Palace gives the Detroit Tigers a skate-leaning 313 makeover
Palace turned Tigers navy, orange and white into a 313-coded skate capsule, pairing a coach jacket and 59FIFTY with a seven-year Detroit film.

Palace’s Detroit Tigers capsule landed like a city badge recut for skate kids: navy, orange and white, oversized Tigers graphics, and the 313 area code pushed across a seven-piece range that never lets you forget where it is pointed. The London label framed the project as a celebration of Palace’s “love for the city of Detroit,” and the result reads less like a safe sports tie-up than a full-on civic remix.
The collection spans a coach jacket, hooded sweats, T-shirts, a New Era 59FIFTY fitted cap, socks, a skate deck and a custom Rawlings baseball. That mix is the tell. The apparel carries the visual weight for streetwear buyers, especially the jacket, cap and deck, while the baseball nods directly to Tigers memorabilia culture in a way that feels more collector-minded than purely fashion-led. Palace also tied the drop to a “Detroit 313” video, a 53-minute short film seven years in the making, with campaign images showing the Palace skate team and friends on a trip to Detroit.

The use of 313 is doing heavy lifting here. Detroit Historical Society traces it to the city’s long-associated area code, and Palace leans into that shorthand instead of treating Detroit as a generic sports backdrop. Hypebeast noted that the number functions as a symbol of civic identity, which explains why it sits so naturally beside enlarged Tigers graphics across the range. In other words, the capsule is not just borrowing the team’s logo language. It is borrowing the city’s self-definition.
The custom Rawlings ball is the piece that most clearly bridges the two worlds. MLB’s Tigers Authentics program already sells authenticated baseballs, bats, caps and bases, so the object makes sense inside the Tigers’ existing memorabilia economy. The difference is Palace’s treatment: the ball becomes a design object, not only a souvenir. The same goes for the skate deck, which has no stadium utility at all but feels central to Palace’s identity.

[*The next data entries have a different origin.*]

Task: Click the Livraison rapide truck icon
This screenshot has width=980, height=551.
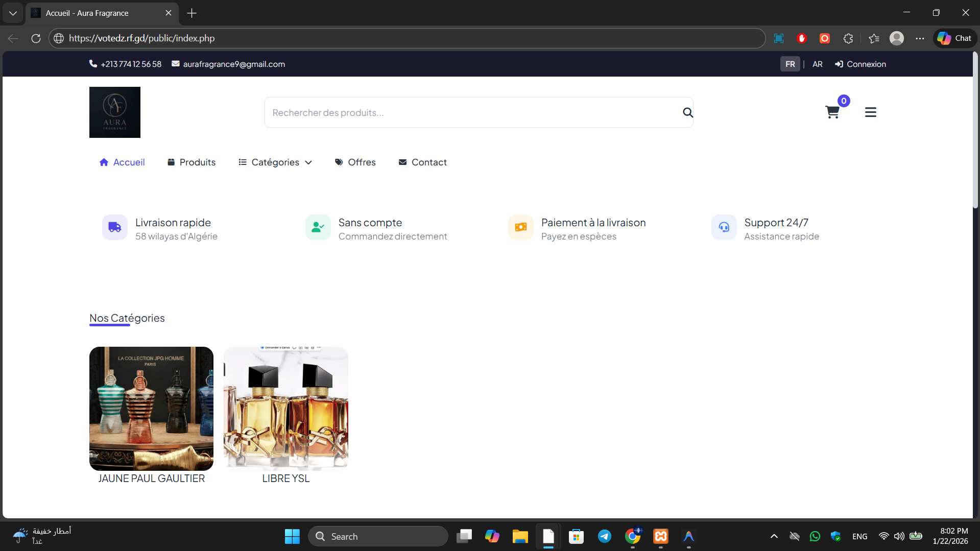Action: tap(115, 227)
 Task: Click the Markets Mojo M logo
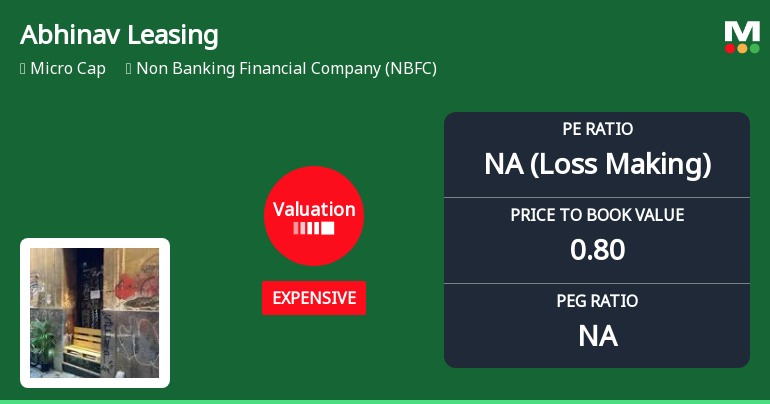[x=742, y=30]
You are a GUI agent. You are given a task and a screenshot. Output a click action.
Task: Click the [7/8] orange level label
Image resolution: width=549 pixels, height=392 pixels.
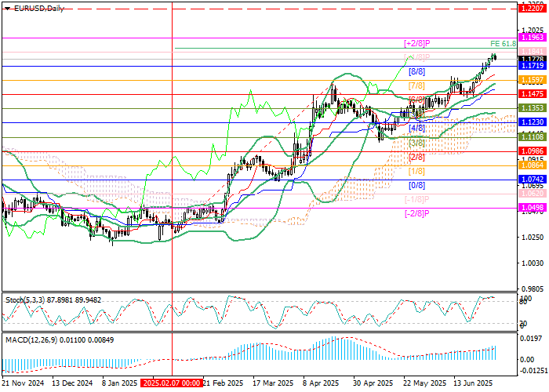[416, 85]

Even the Tigers themselves have made 313 part of their public-facing vocabulary through 313 Value Meals at Comerica Park, so Palace is not inventing a local code from scratch. That is what gives the capsule its strongest point of contact with Detroit: it taps into a number the city and club already use, then filters it through Palace’s skate-first eye. The range is sharpest when it behaves like a local-cultural linkup and weakest when it slips into logo flipping, but the film, the deck and the area code give it enough Detroit texture to land on the right side of that line.